## [ЗАДАНИЕ]
Выпишите в порядке упоминания все географические названия из фрагмента о романе.

## [ФРАГМЕНТ ДОКУМЕНТА]
=-=-=

Роман вышел в 1949 году одновременно в Лондоне и Нью-Йорке и сразу же попал в список бестселлеров. Критики сравнивали его с романами Жене, Сартра, Камю и отмечали, что это едва ли не единственная написанная за последнее время американцем книга, которая «несет на себе печать современного опыта». Между тем, закончив ее, сам Боулз в одном из писем, с присущей ему эллиптичностью, охарактеризовал ее так: «роман как роман — любовный треугольник в Сахаре». На самом деле, конечно, это далеко не все, что можно о нем сказать, хотя фабула, действительно, укладывается в несколько предложений: американская пара, Порт и Кит Морсби, и их приятель Джордж Таннер отправляются в Сахару. Отношения Порта и Кит, женатых двенадцать лет, зашли в тупик. Кит переживает мимолетное сексуальное приключение с Таннером; Порт — с арабской проституткой. Избавившись от Таннера, они продолжают двигаться вглубь Сахары, где Порт заболевает тифом и умирает. Кит подбирает караван, идущий на юг. Она становится тайной наложницей в гареме кочевника, который ее спас и теперь держит под замком, выдавая за мальчика. Когда домочадцы обнаруживают правду, она вынуждена бежать из дома. Ее «бегство» завершается безумием и насильственным возвращением обратно в Оран. В последних строках романа она вновь уходит навстречу неизвестной судьбе.

=-=-=

## [ИСХОДНЫЕ ДАННЫЕ]

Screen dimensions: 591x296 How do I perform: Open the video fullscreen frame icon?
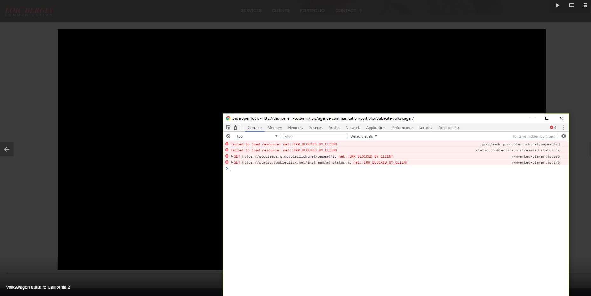(572, 5)
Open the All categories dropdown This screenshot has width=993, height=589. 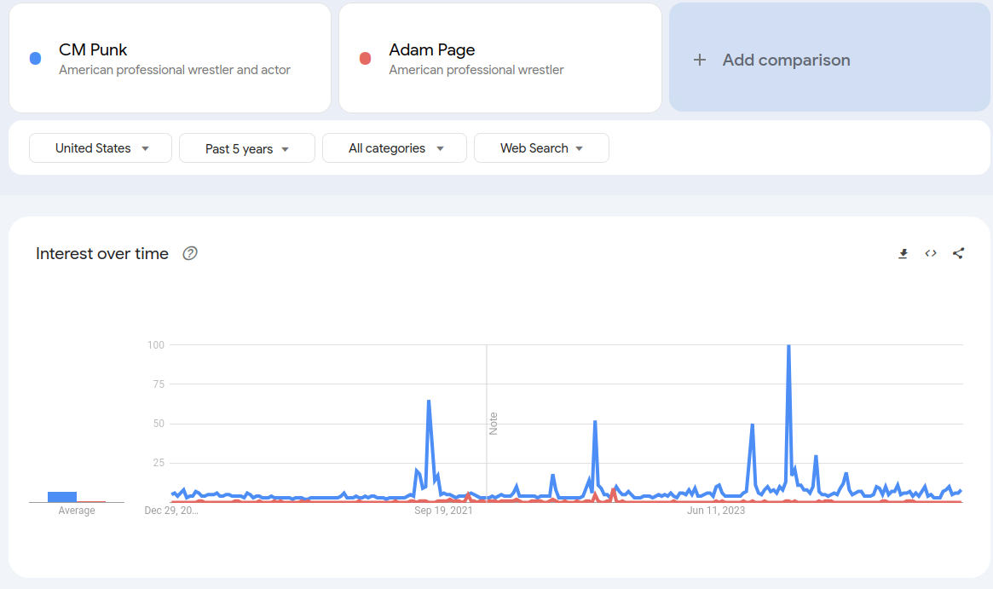pos(395,148)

=-=-=

## [ОТВЕТ]
Лондон, Нью-Йорк, Сахара, Оран